Today, the English word "design" is used almost all over the world, its basic meaning being "arrangement, drawing, plan, model, pattern, or intention." Nowadays, the word covers not only "design" in its traditional meaning but the whole Iife cycie of products and human beings as well as societies, from planning, development, and manufacturing to logistics, marketing and purchasing or consuming. However, while "design" has become international and very wide in its meaning, the nuances that once existed within each culture's equivalent of "design" are disappearing, as the indigenous terms are improperly reinterpreted as translations of "design."

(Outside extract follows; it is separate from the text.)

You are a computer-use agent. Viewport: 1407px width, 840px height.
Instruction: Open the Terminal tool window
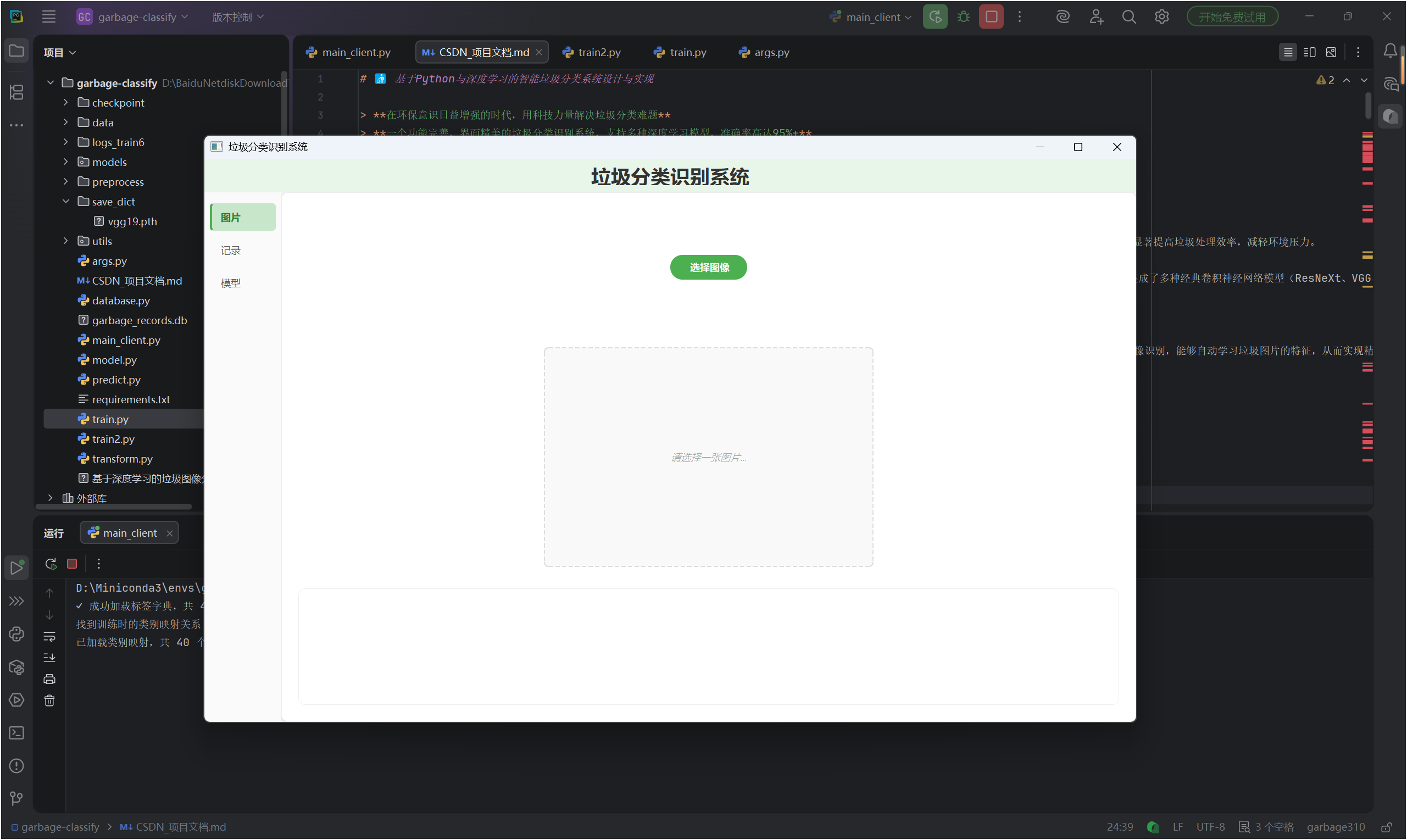pos(16,733)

It is perhaps appropriate to think about basic meanings of "design" again at this conference first held in Asia where different ideas of art and design from those of Europe existed and some of them still exist. It is related not only toTheme 1"Etymology and Terminology of Design," but to all the other themes, from Theme 2 "Design Museum and Museum Design" to Theme 7 "Communication Design." Every culture has its own way of making, showing, seeing, touching, using, and understanding things and affairs.

To raise this kind of basic question is not to deny "design" or universality of the world, but to share the diversity and significance of design. Every culture has its own history and ideas of design. People have always thought about the meaning of making and creating. We hope that this conference will prompt a renewed and further growing interest in the idea of design and its related activities across time and space.